Hassan says he was deeply offended that this was happening to his community, slamming the NYPD's haphazard tactic of spying on them under the guise of combatting terrorism.

"Having blanket surveillance against anybody due to the way that I look or the way that my name sounds was an absolute waste of time," he says.

Though he won the case, he no longer travels to New York City because of suspicions that the police will do anything and everything to get away with harassing him for his faith. He's also taken to using the words "house of worship" instead of "mosque" because of the unfortunate stigma surrounding mosques since 9/11.

Farhaj Hassan
Farhaj Hassan, a US Army Reserve member, slams the NYPD for wasting taxpayer money and resources on spying on the Muslim community.

"The Muslim community will not be intimidated"

I ask Dandia how he now feels about Shamiur Rahman, the informant, ten years later. He says Rahman's actions were unjustifiable but places the blame first and foremost on the police.

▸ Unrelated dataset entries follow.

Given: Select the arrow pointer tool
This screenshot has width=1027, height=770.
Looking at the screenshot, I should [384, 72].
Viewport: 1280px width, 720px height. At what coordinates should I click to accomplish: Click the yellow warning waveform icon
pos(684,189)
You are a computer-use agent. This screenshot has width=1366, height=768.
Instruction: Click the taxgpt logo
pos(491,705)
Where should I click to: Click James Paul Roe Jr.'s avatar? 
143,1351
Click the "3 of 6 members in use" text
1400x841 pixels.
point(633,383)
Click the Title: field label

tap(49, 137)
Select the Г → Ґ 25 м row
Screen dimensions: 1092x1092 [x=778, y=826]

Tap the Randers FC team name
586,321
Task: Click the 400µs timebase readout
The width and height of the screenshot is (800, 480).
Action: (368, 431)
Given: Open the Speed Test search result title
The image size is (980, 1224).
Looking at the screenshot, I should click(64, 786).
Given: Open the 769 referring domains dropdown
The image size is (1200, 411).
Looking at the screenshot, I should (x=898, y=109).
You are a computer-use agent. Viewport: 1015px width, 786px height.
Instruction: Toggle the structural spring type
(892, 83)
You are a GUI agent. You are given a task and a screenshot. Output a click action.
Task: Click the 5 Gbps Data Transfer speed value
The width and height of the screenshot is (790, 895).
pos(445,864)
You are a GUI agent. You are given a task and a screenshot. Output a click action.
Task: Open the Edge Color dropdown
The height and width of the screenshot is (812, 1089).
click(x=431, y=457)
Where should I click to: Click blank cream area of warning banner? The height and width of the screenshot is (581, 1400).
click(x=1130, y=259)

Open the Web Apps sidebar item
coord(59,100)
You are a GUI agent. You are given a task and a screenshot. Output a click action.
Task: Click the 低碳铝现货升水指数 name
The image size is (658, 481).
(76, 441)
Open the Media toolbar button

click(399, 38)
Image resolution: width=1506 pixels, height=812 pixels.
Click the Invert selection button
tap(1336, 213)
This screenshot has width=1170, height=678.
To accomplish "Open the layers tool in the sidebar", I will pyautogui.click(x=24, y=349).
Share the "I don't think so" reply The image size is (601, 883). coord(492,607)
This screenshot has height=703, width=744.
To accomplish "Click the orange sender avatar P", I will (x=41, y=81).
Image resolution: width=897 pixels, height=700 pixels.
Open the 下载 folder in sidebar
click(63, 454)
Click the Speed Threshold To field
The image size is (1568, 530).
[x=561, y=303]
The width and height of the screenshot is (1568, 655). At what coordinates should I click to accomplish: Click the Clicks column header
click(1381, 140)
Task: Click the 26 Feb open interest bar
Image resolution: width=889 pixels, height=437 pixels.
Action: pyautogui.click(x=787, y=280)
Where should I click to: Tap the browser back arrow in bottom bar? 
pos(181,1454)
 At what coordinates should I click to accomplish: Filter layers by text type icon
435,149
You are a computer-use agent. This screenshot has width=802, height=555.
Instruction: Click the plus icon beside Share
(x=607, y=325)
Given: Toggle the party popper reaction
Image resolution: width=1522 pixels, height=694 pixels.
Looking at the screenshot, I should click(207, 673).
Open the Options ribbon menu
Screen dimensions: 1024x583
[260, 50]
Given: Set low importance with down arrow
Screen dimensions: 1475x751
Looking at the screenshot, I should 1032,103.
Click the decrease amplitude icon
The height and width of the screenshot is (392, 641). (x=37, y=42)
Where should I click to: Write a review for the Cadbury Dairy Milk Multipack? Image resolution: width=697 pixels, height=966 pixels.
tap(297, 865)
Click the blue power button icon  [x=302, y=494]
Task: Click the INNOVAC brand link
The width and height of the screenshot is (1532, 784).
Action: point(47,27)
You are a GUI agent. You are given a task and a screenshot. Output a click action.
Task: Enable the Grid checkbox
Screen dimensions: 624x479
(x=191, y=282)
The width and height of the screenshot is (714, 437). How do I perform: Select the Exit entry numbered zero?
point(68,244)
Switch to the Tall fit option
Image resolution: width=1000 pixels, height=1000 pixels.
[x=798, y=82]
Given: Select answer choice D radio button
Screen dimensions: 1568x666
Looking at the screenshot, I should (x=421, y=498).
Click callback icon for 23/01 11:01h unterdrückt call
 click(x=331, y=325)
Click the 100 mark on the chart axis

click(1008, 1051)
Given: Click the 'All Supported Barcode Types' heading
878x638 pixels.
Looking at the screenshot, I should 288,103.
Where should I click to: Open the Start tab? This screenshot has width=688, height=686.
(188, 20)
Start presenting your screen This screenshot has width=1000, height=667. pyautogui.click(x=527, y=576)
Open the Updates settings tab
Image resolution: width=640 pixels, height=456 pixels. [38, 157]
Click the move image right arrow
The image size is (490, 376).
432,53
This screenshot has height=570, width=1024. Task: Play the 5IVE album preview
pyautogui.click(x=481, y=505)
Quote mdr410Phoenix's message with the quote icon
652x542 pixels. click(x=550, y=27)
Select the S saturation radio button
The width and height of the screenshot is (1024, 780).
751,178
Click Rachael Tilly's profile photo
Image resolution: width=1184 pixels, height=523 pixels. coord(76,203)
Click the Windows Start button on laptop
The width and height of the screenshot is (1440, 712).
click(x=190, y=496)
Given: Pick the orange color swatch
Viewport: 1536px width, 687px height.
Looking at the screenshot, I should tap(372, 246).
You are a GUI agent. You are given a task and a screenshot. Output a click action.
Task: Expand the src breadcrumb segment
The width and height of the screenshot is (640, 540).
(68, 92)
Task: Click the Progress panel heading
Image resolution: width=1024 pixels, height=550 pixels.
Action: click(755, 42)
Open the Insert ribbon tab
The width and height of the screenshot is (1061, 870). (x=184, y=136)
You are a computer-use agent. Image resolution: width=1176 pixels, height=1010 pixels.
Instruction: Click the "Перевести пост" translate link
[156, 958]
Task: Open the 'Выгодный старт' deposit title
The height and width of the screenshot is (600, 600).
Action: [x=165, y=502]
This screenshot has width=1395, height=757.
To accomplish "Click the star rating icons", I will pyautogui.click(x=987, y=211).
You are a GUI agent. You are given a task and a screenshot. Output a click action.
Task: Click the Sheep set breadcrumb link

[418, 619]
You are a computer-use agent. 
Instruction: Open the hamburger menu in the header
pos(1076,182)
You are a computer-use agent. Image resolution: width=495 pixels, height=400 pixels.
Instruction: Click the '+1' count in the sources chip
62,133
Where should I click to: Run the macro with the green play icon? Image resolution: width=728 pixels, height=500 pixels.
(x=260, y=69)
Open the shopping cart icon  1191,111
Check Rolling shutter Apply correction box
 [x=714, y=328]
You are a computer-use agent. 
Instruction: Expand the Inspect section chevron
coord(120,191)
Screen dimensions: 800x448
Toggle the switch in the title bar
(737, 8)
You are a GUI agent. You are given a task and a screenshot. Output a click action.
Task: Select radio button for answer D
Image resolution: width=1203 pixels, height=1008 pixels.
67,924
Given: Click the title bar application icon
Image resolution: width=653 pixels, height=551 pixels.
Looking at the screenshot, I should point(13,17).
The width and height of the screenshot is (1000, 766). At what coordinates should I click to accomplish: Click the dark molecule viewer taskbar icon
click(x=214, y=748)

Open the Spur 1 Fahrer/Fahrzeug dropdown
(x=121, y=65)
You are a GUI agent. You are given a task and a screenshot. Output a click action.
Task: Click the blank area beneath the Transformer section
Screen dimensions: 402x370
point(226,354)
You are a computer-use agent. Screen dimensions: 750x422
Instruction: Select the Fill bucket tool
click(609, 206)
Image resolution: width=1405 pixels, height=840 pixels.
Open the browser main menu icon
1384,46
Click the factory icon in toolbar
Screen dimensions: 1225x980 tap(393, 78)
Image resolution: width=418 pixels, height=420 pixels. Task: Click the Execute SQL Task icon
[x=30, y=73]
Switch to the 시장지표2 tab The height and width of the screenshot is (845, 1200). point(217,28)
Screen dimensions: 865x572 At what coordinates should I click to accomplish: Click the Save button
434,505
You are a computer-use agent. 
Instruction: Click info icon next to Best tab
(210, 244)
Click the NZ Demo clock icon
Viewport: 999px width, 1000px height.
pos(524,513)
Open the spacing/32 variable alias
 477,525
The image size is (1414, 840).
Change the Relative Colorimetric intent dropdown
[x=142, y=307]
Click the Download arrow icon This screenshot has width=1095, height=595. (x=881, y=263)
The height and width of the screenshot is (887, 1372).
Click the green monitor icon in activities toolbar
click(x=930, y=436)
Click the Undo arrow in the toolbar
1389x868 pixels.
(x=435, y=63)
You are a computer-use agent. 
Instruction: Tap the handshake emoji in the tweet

"They're the ones who took advantage of him," he says. "Rahman was caught on drug possession charges, and they told him that he could face up to 15 years in prison… or spy on the Muslim community. And he did what he had to do. Instead of helping him and providing him with mental health services, the NYPD manipulated him."

Looking forward, Dandia says that that through these settlements, he hopes the NYPD, no matter how powerful, will get the message that the Muslim community will not be intimidated.